À Marseille, les kiosquiers sont très inquiets. Ils doivent faire face à un blocage de l'acheminement de la presse quotidienne nationale et de certains magazine par la CGT. Le mouvement dure depuis 94 jours

Le kiosque à journaux.
Le kiosque à journaux. © Radio France - Claudie Hamon

Ça fait près de 100 jours que ça dure ! A Marseille, impossible ou presque de trouver la presse nationale dans les kiosques. Cela s'explique par un mouvement de la CGT qui bloque l'acheminement de la presse quotidienne nationale et de certains magazines. Invité de France Bleu Provence ce jeudi matin, Michel Brunet, le porte-parole du collectif des diffuseurs de presse en PACA, s'est montré très inquiet pour les quelques 400 diffuseurs de presse à Marseille. 

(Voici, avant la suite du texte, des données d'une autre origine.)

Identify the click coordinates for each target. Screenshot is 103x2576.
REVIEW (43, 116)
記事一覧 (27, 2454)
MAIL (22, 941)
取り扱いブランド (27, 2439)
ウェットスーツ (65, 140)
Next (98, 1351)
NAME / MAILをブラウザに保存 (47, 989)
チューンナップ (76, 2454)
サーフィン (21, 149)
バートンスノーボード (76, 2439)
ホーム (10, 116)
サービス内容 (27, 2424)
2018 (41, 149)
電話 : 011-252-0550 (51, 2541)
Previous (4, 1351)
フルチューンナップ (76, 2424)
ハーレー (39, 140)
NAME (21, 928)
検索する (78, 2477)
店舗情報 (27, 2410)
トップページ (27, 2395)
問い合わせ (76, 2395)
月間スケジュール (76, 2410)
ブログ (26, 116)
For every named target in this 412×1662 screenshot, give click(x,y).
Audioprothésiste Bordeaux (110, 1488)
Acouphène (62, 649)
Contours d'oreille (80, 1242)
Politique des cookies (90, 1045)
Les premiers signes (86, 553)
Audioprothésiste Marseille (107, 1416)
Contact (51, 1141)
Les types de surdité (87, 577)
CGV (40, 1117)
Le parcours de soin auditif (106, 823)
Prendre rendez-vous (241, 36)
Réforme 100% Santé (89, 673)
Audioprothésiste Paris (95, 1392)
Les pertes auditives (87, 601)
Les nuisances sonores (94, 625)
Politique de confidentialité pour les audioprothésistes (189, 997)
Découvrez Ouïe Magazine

"La presse c'est un lien énorme avec la population"- Michel Brunet, le porte parole du collectif des diffuseurs de presse en PACA

Pour Michel Brunet, ce blocage a des conséquences directes sur les diffuseurs : "des fermetures de boutiques, la mise au chômage partiel de nombreux employés et une ruine pour la région marseillaise, une partie du Var et Aix-en-Provence. Ça concerne tous les diffuseurs de presse mais également les buralistes qui distribuent aussi la presse qui est pour eux un produit d'appel".

"Les diffuseurs de presse sont pris en otage par la CGT" 

Ce conflit remonte au 15 mai dernier. Le tribunal de commerce de Paris a prononcé la liquidation judiciaire de la société Presstalis qui était en charge de distribution nationale de la presse. Le tribunal a sacrifié les 62 satellites, les SAD qui avaient en charge la distribution de la province. Quelque 550 employés de la distribution se sont retrouvés "sur le carreau". C'est pourquoi la CGT de la SAD marseillaise a décidé de bloquer les dépôts.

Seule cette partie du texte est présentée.